Rural Tamil Nadu (Prerequisites: Basic India and Intermediate India)
I've been spending about a week touring some of the smaller towns and villages in Tamil Nadu, with the kind guidance of some Jesuit brothers with the Caussanel Foundation for Children and Aging (http://www.littleshope.org). How that came about is a long story, but it was a very interesting trip (and actually, I've been taken such care of that I probably wouldn't have needed any prerequisites at all). So here's some of what I found there:
There is no winter in Tamil Nadu, not what I call winter. This is really getting into the tropical regions, and it's still sweaty hot whenever the sun's out. This is reflected in differences in house construction: a lot of small dwellings (and not only the poorest temporary shacks) are built partly of flats made of woven palm leaves, and the roofs are thatched with palm leaves.
It's strange to be out away from the cities; I've gotten so used to _Bos urbanus_ that it was rather startling to see a bunch of cows grazing in a field. I found myself wondering how they got so far out here and what they could find to eat, with nobody to give them cucumber peelings and old chapattis. There's a lot of livestock herding, from the village woman hauling along three goats-on-a-rope to the kids smacking a couple dozen cows across the road with small sticks.
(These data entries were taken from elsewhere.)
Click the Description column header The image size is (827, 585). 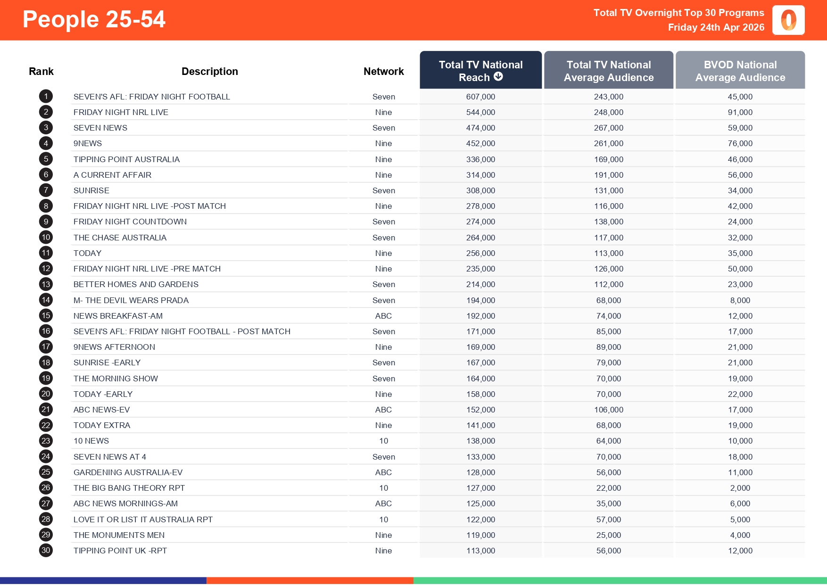coord(210,71)
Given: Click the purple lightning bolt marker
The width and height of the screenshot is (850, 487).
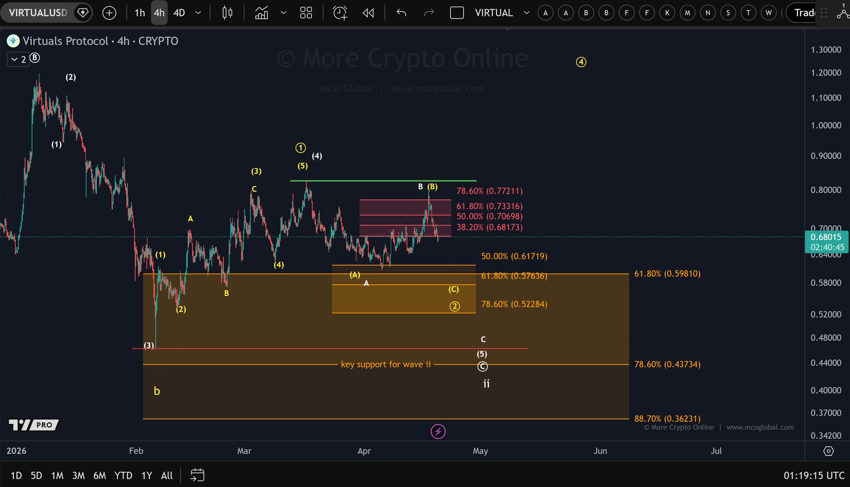Looking at the screenshot, I should [x=438, y=431].
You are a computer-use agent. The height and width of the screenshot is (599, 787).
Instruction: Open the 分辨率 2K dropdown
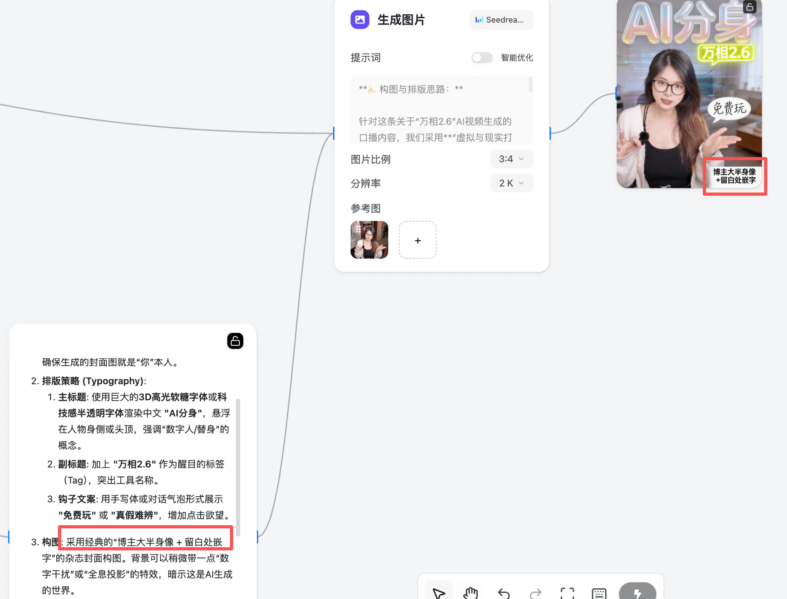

Clothes are a little different here; in the south men mostly wear the lungi (when they're not in Western-style trousers or even shorts), a sort of simplified dhoti or sarong that's wrapped and tied around the waist. It's usually kilted up into a sort of short skirt with the hem lifted and tied over the waistband to form a second layer. (The torso's covered with a Western-style shirt or T-shirt or tank top, or a more traditional scarf/shawl thing, or nothing.) The fashion dictate that cholis (sari blouses) must match or coordinate with the sari is of less concern to villagers (many of whom doubtless don't have the luxury of owning lots of different coordinating pieces), and some of the resulting combinations would make an urban lady scream. (The most striking examples I saw were a vivid rainbow-tie-dyed choli with a cotton "ethnic print" sari in earth tones, and a shiny iridescent pink satin choli with a villager-style cotton sari in bright orange and white. Trust me, they didn't go.) Some of the most traditional (or poorest) village women (usually elderly) don't wear the choli at all. Similarly, some old village men wear a traditional (tribal costume?) loincloth instead of a lungi, just a flap in front and a flap in back.
You don't get any points for knowing or speaking Hindi in Tamil Nadu (though it came in quite handy in Bangalore where they deal with a lot of north Indian as well as foreign travelers). In fact, I hardly saw any nagari (northern script) on signs or advertisements the whole time I was there: instead, there were billboards apparently boosting the use of Tamil (a member of the Dravidian language family that is non-Indo-European and not grammatically related to Sanskrit or Hindi and other north Indian languages), since the only sentence on them I could read said in English "Long Live Classical Divine Tamil". Tamils are extremely proud of their own ancient culture and not very receptive to what they consider the encroachment of northern ways masquerading as "pan-Indian". I bet you could stop a depressed Tamil in the act of committing suicide by telling him that suicide is a north Indian custom that the BJP thinks should be adopted throughout the country. If the "Hindi-imperialists" are promoting it, the Tamils want no part of it; for instance, unlike most of the southern states, they have refused to make Hindi instruction mandatory as a second language in schools. The advantage for videshi travelers, of course, is that consequently the most important second language is English, and almost everybody speaks at least a little of it.